Exosome Production Is Key to Neuronal Endosomal Pathway Integrity in Neurodegenerative Diseases.

Dysfunction of the endosomal-lysosomal system is a prominent pathogenic factor in Alzheimer's disease (AD) and other neurodevelopmental and neurodegenerative disorders. We and others have extensively characterized the neuronal endosomal pathway pathology that results from either triplication of the amyloid-β precursor protein (APP) gene in Down syndrome (DS) or from expression of the apolipoprotein E ε4 allele (APOE4), the greatest genetic risk factor for late-onset AD. More recently brain exosomes, extracellular vesicles that are generated within and released from endosomal compartments, have been shown to be altered in DS and by APOE4 expression. In this review, we discuss the emerging data arguing for an interdependence between exosome production and endosomal pathway integrity in the brain. In vitro and in vivo studies indicate that altered trafficking through the endosomal pathway or compromised cargo turnover within lysosomes can affect the production, secretion, and content of exosomes. Conversely, exosome biogenesis can affect the endosomal-lysosomal system. Indeed, we propose that efficient exosome release helps to modulate flux through the neuronal endosomal pathway by decompressing potential "traffic jams." Exosome secretion may have the added benefit of unburdening the neuron's lysosomal system by delivering endosomal-lysosomal material into the extracellular space, where other cell types may contribute to the degradation of neuronal debris.

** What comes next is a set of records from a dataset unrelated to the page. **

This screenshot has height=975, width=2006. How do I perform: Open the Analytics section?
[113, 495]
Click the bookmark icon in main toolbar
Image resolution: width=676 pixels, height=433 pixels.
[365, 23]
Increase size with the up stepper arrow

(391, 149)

Thus, maintaining robust neuronal exosome production may prevent or mitigate endosomal and lysosomal abnormalities linked to aging and neurodegenerative diseases. While the current evidence suggests that the exosomal system in the brain can be modulated both by membrane lipid composition and the expression of key proteins that contribute to the formation and secretion of exosomes, how exosomal pathway-regulatory elements sense and respond to perturbations in the endosomal pathway is not well understood. Based upon findings from the extensively studied DS and APOE4 models, we propose that enhanced neuronal exosome secretion can be a protective response, reducing pathological disruption of the endosomal-lysosomal system in disease-vulnerable neurons. Developing therapeutic approaches that help to maintain or enhance neuronal exosome biogenesis and release may be beneficial in a range of disorders of the central nervous system.